> **Problem to work on**
Please copy only the material from the line that has "Viewport: 747px width, 560px" to the very last line, both ends included, exactly as written and without pictures.
......
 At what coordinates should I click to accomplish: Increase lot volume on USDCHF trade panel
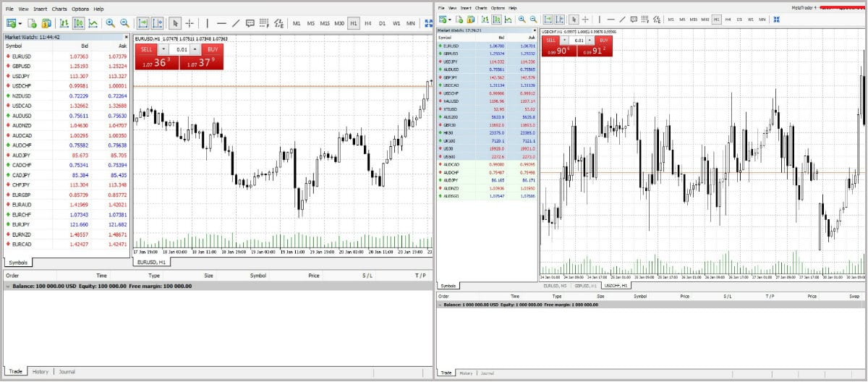click(x=591, y=41)
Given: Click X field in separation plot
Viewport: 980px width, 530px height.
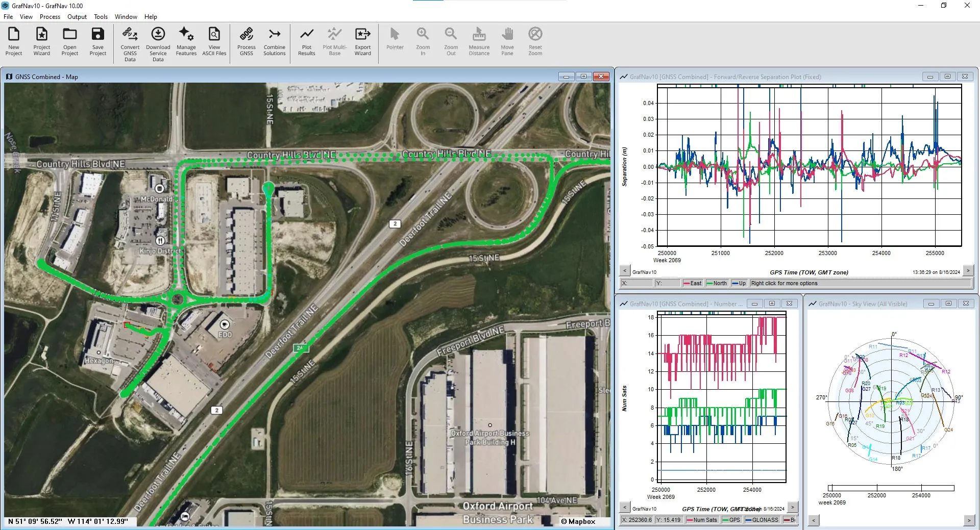Looking at the screenshot, I should (637, 283).
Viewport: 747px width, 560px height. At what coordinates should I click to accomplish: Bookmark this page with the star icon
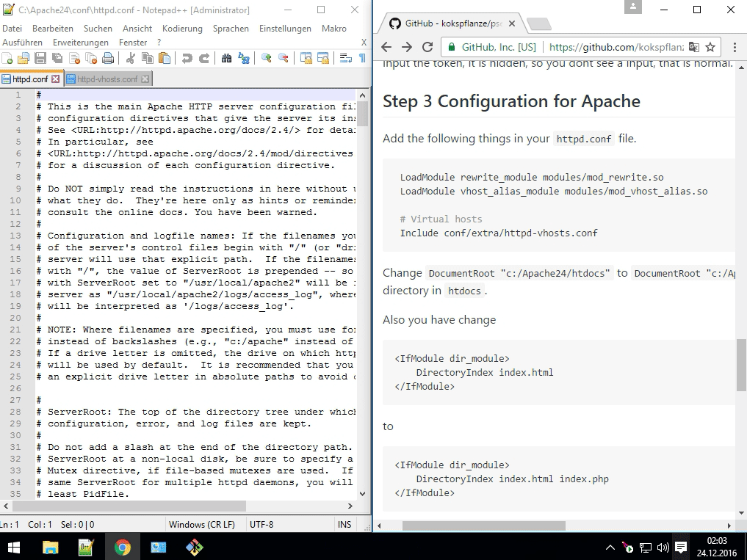pos(710,47)
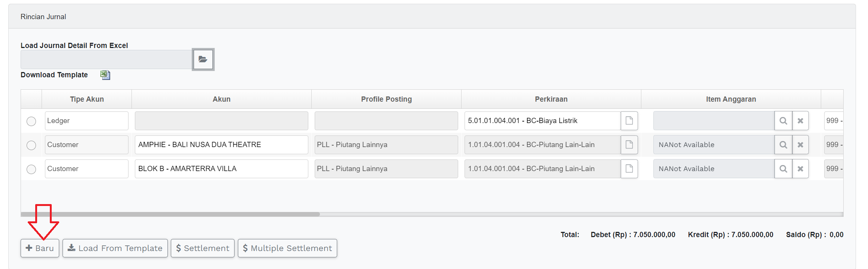Select the AMPHIE - BALI NUSA DUA THEATRE row

[31, 145]
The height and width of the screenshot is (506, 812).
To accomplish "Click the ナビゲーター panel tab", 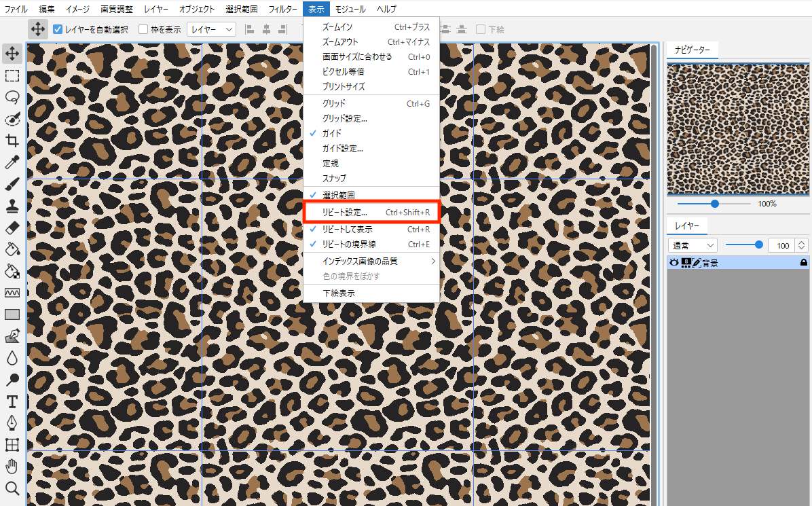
......
> **Answer**
Viewport: 747px width, 560px height. At what coordinates should I click to accomplish: Bookmark this page with the star icon
pos(710,47)
Select the AMPHIE - BALI NUSA DUA THEATRE row

[31, 145]
The height and width of the screenshot is (506, 812).
To accomplish "Click the ナビゲーター panel tab", 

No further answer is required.